Friday November 9, 7:30pm
Tribute to Violeta Parra 

Matteo Ramon Arevalos – piano & percussion
Camilla Lopez – voice & percussion


Image by and courtesy of Mattia Morselli


Microscope is very happy to welcome Camilla Lopez and Matteo Ramon Arevalos for an evening in tribute to Chilean composer, singer, and social activist Violeta Parra (b. 1917, d. 1967).

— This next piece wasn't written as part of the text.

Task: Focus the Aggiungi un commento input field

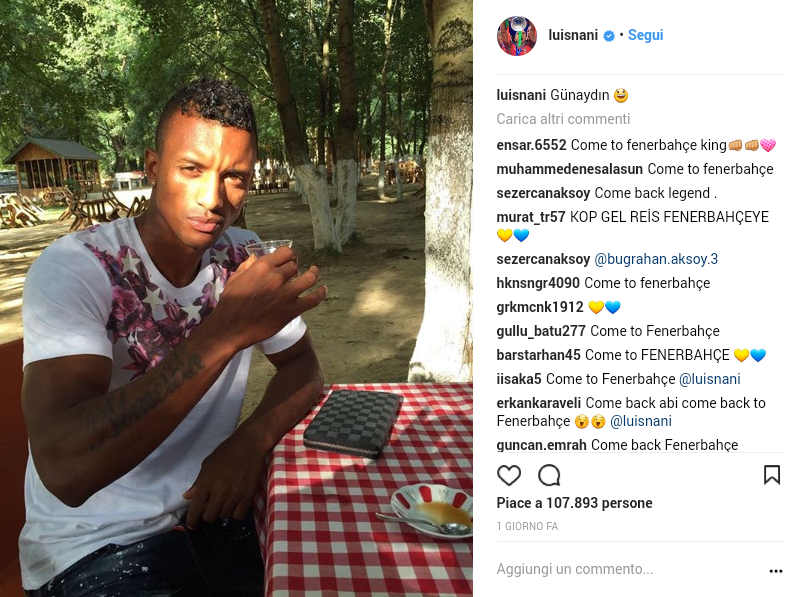Action: click(x=628, y=569)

The night features a 75-minute program of selections of music and songs by Parra that have been transcribed for voice, piano and percussion by the two artists who are based in Ravenna, Italy. Violeta Parra wrote numerous songs, often drawing from the Chilean folk tradition and known for, in Arevalos’ words, “their rough and simple character, soaked in melancholy, but at the same time infusing a great joy for life”. She was also one of the founders of the Nueva Canción (“New Song”) movement in Chile in the late 1950s — a genre of traditional music often tackling political and social issues — as well as an accomplished artist working with sculpture, painting, and tapestry.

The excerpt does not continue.